How does your credit score affect the interest rate on an unsecured personal loan?

A higher score increases the confidence a lender has that you will make payments on time and will help you apply for reduced interest rates and fees. On the other hand, a credit score below 500 might make it more difficult to secure a loan, so the interest rates could be higher.

Is an unsecured personal loan more expensive than a secured personal loan?

Yes, it is. Unsecured loans generally have higher interest rates than secured loans. This is because lenders may consider unsecured loans very risky. Without guarantees, the lender may fear that you are not likely to pay back the loan as planned. In general, a higher risk to your lender means a higher interest rate for you, and possibly higher fees as well.

What can I use an unsecured personal loan for?

When you receive your unsecured loan funds you can use them for any purpose you choose. A secured loan, on the other hand, may require you to use it to purchase the asset on which it is secured (often the case with a car loan).

Some people use unsecured loans to handle unexpected expenses, take a holiday, renovate their home, or buy cars or consumer goods. Others use an unsecured loan to consolidate their debt.

What is an unsecured loan?

An unsecured loan needs no collateral, such as a house, car or boat. Instead, lenders issue these loans based on your creditworthiness, which covers factors such as your financial history, wages, expenses and outstanding debts.

You can use funds from an unsecured personal loan to pay for just about anything, but the ideal personal loan will help you realise a financial goal without adding debt that cannot be managed.

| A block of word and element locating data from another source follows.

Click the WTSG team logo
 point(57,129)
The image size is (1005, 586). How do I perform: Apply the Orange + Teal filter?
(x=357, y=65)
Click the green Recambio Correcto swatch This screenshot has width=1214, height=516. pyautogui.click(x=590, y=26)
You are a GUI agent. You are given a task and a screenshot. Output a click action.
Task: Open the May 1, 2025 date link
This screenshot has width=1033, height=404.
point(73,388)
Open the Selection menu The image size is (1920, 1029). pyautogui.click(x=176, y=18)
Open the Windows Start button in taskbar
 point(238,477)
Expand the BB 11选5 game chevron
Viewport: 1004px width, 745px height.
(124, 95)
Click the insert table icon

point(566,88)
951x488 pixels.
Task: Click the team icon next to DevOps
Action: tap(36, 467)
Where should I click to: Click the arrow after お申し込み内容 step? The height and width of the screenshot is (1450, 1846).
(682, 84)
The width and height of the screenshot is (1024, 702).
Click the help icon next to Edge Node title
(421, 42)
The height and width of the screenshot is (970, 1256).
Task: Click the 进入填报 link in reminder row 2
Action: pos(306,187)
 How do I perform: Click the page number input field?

Unsecured loans are the most costly form of personal loan, but are less risky for the borrower as you don’t need to provide collateral and so your asset is not at stake should you have problems with repayments. However, the compromise is a higher interest rate, and in some cases, a smaller loan amount.

Who is eligible for an unsecured personal loan?

Anyone who needs to raise funds can apply for an unsecured loan, but you must meet the eligibility requirements:

  • Age. You must be at least 18 years old and typically under 55 years old to be considered.
  • Credit score and history. You must also have a decent credit record. Your past behaviour with credit is an indication of how likely you are to pay off a new loan in the required time.
  • Income. You need to demonstrate that your income is sufficient to meet repayments, and are likely to be asked for recent payslips or a letter from your employer confirming your salary. The lender may also look at your debt-to-income ratio.
  • Proof of identity, address, and citizenship or residency. These are documents common to all loan applications, and you'll need to supply copies of them when you make your online application.